CAP commonly presents with fevers, chills, productive cough, and shortness of breath. The most common identified pathogen in patients with CAP is Streptococcus pneumoniae; however, in many cases no pathogen is identified. Other common causes include Haemophilus influenzae, Moraxella catarrhalis, Mycoplasma pneumoniae, and other viral pathogens. Patients that are living with HIV are at risk for other, less common causes of pneumonia or other infections. The most common cause of CAP in patients with HIV is Streptococcus pneumoniae. Management of CAP typically consists of inpatient admission with intravenous antibiotic therapy. Empiric coverage for CAP is with ceftriaxone for coverage of Streptococcus pneumoniae, as well as azithromycin for coverage of atypical pathogens such as Mycoplasma pneumoniae (there are many other antibiotic regimens).

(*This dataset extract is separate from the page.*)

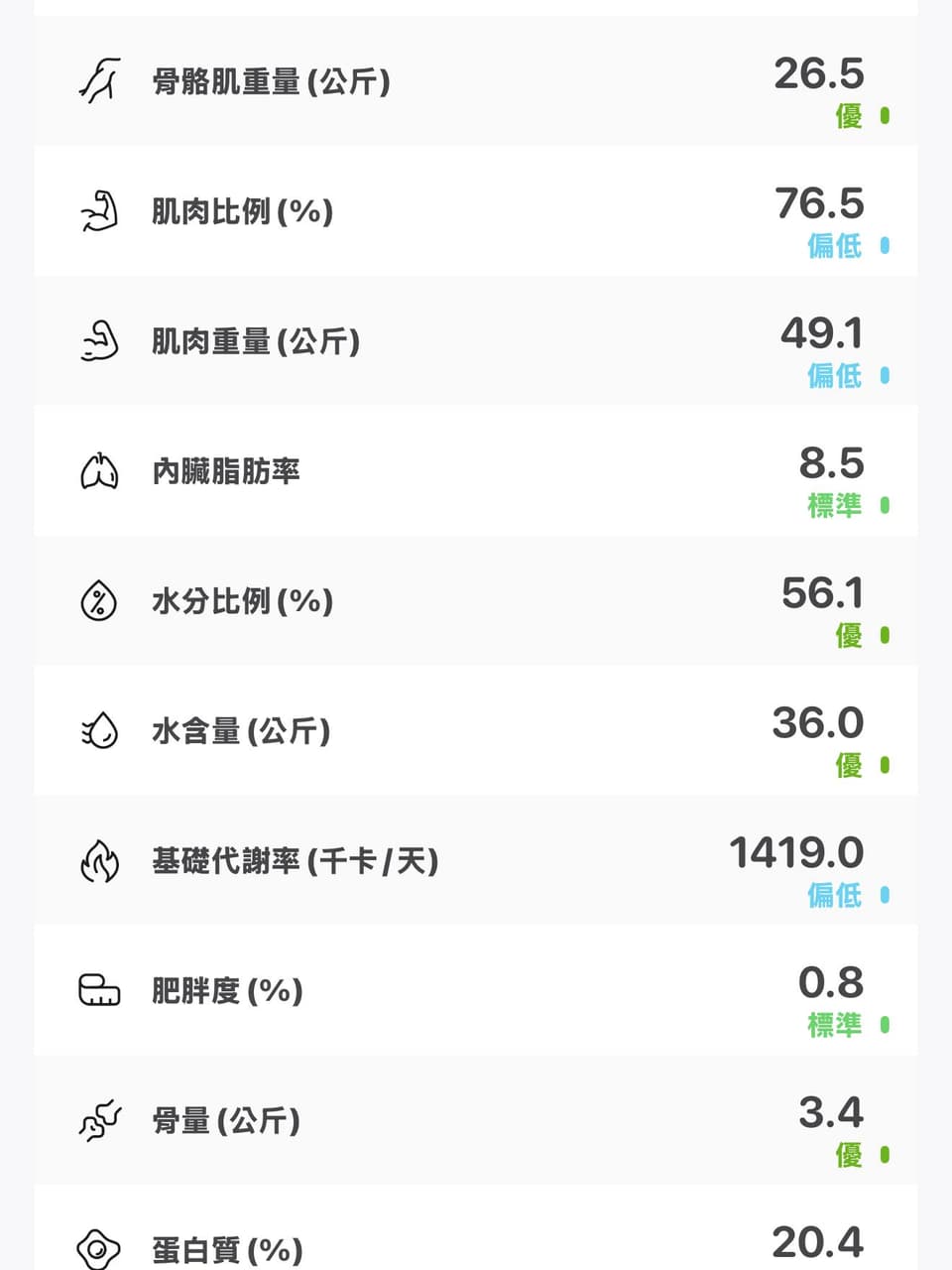Viewport: 952px width, 1270px height.
Task: Select the 0.8 obesity degree value
Action: click(831, 983)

Most patients improve with antibiotics after several days.

Almeida et. al review the management of community acquired pneumonia in patients with HIV. They further discuss differences in microbiology for pneumonia in patients with HIV in comparison to immunocompetent patients. They discuss options for antibiotic therapy in outpatient and hospitalized patients.

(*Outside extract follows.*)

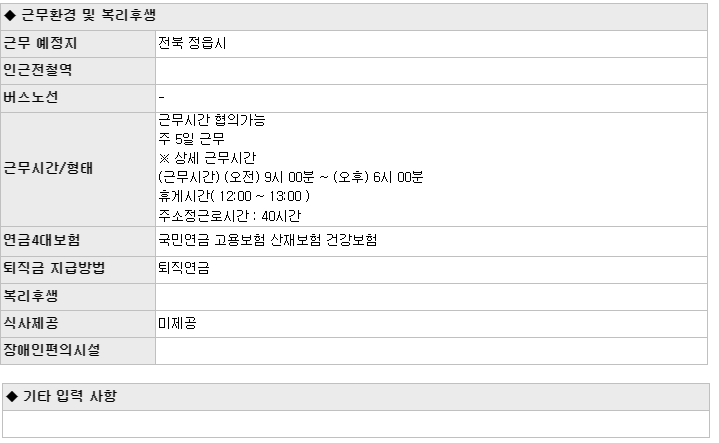Click the 근무시간/형태 label cell
Screen dimensions: 719x443
tap(78, 169)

Figure A is a chest radiograph suggestive of lobar pneumonia with left lower lobe consolidation.

Incorrect Answers:
Answer 1: Cytomegalovirus pneumonia typically presents with diffuse pulmonary infiltrates and commonly occurs as a co-infection with opportunistic pathogens; however, infection with S. pneumoniae is still the most common cause of pneumonia in patients with HIV.

Answer 2: Klebsiella pneumoniae pneumonia is a less common cause of CAP, and is more often associated with aspiration pneumonia. “Currant jelly” sputum is a characteristic finding, and alcoholics are at particularly increased risk.

Answer 3: Mycobacterium tuberculosis often causes pneumonia as a primary infection. However, patients typically have a less acute course with associated night sweats, hemoptysis, and weight loss over the course of several weeks.

Answer 4: Pneumocystis jiroveci may cause pneumonia in patients with poorly controlled HIV. It is more common in those with HIV who have CD4+ T cells counts less than 200 cells/uL. On chest radiograph, it typically appears as a more diffuse infiltrative pattern. Furthermore, it generally follows a less acute course.

Bullet Summary:
Just as in immunocompetent patients, the most common cause of community acquired pneumonia in patients with HIV is Streptococcus pneumoniae.